Task goal —
Retype the listing below, keeping every line the same.

Start of Supplied material

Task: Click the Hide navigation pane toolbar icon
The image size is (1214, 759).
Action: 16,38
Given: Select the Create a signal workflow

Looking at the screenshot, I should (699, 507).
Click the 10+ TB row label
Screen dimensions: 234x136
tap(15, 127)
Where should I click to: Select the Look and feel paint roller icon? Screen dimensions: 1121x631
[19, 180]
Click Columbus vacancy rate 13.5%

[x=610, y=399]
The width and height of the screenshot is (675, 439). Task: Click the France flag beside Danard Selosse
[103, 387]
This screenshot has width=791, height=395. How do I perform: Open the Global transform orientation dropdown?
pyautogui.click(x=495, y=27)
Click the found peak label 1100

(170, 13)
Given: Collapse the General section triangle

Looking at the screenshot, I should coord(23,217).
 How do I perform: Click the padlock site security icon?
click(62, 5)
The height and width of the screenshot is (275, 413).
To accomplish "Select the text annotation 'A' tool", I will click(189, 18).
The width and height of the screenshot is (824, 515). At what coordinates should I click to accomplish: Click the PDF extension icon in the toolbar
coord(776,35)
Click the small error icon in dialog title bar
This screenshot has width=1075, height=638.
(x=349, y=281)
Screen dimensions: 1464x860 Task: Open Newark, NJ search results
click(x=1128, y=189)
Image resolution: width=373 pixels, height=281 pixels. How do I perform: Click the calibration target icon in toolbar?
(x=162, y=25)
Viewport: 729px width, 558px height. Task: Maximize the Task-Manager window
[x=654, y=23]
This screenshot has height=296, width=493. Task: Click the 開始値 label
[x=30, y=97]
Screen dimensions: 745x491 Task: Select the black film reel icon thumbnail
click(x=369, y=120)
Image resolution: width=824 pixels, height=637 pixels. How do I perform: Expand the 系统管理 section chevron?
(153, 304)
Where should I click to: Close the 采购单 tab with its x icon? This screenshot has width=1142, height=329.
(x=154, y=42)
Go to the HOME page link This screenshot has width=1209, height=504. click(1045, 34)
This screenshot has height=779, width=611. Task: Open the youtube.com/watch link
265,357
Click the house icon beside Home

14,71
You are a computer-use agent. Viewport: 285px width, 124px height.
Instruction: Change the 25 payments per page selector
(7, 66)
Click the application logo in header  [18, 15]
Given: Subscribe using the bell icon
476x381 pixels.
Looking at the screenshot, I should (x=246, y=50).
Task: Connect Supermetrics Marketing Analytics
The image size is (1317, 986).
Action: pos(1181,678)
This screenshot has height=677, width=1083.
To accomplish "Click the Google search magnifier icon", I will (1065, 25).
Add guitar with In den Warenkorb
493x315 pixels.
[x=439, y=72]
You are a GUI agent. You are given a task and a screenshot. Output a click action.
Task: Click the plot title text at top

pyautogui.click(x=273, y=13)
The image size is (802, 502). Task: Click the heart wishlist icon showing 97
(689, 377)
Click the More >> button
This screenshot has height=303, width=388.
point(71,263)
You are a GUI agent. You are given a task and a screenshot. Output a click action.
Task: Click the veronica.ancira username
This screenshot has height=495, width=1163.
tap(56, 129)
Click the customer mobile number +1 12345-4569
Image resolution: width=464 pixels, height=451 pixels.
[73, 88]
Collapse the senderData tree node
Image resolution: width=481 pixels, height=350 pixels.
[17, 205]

End of Supplied material

Completed exercise —
Task: Click the Hide navigation pane toolbar icon
The image size is (1214, 759).
Action: 16,38
Given: Select the Create a signal workflow

Looking at the screenshot, I should (699, 507).
Click the 10+ TB row label
Screen dimensions: 234x136
tap(15, 127)
Where should I click to: Select the Look and feel paint roller icon? Screen dimensions: 1121x631
[19, 180]
Click Columbus vacancy rate 13.5%

[x=610, y=399]
The width and height of the screenshot is (675, 439). Task: Click the France flag beside Danard Selosse
[103, 387]
This screenshot has width=791, height=395. How do I perform: Open the Global transform orientation dropdown?
pyautogui.click(x=495, y=27)
Click the found peak label 1100

(170, 13)
Given: Collapse the General section triangle

Looking at the screenshot, I should coord(23,217).
 How do I perform: Click the padlock site security icon?
click(62, 5)
The height and width of the screenshot is (275, 413).
To accomplish "Select the text annotation 'A' tool", I will click(189, 18).
The width and height of the screenshot is (824, 515). At what coordinates should I click to accomplish: Click the PDF extension icon in the toolbar
coord(776,35)
Click the small error icon in dialog title bar
This screenshot has width=1075, height=638.
(x=349, y=281)
Screen dimensions: 1464x860 Task: Open Newark, NJ search results
click(x=1128, y=189)
Image resolution: width=373 pixels, height=281 pixels. How do I perform: Click the calibration target icon in toolbar?
(x=162, y=25)
Viewport: 729px width, 558px height. Task: Maximize the Task-Manager window
[x=654, y=23]
This screenshot has height=296, width=493. Task: Click the 開始値 label
[x=30, y=97]
Screen dimensions: 745x491 Task: Select the black film reel icon thumbnail
click(x=369, y=120)
Image resolution: width=824 pixels, height=637 pixels. How do I perform: Expand the 系统管理 section chevron?
(153, 304)
Where should I click to: Close the 采购单 tab with its x icon? This screenshot has width=1142, height=329.
(x=154, y=42)
Go to the HOME page link This screenshot has width=1209, height=504. click(1045, 34)
This screenshot has height=779, width=611. Task: Open the youtube.com/watch link
265,357
Click the house icon beside Home

14,71
You are a computer-use agent. Viewport: 285px width, 124px height.
Instruction: Change the 25 payments per page selector
(7, 66)
Click the application logo in header  [18, 15]
Given: Subscribe using the bell icon
476x381 pixels.
Looking at the screenshot, I should (x=246, y=50).
Task: Connect Supermetrics Marketing Analytics
The image size is (1317, 986).
Action: pos(1181,678)
This screenshot has height=677, width=1083.
To accomplish "Click the Google search magnifier icon", I will (1065, 25).
Add guitar with In den Warenkorb
493x315 pixels.
[x=439, y=72]
You are a GUI agent. You are given a task and a screenshot. Output a click action.
Task: Click the plot title text at top

pyautogui.click(x=273, y=13)
The image size is (802, 502). Task: Click the heart wishlist icon showing 97
(689, 377)
Click the More >> button
This screenshot has height=303, width=388.
point(71,263)
You are a GUI agent. You are given a task and a screenshot. Output a click action.
Task: Click the veronica.ancira username
This screenshot has height=495, width=1163.
tap(56, 129)
Click the customer mobile number +1 12345-4569
Image resolution: width=464 pixels, height=451 pixels.
[73, 88]
Collapse the senderData tree node
Image resolution: width=481 pixels, height=350 pixels.
[17, 205]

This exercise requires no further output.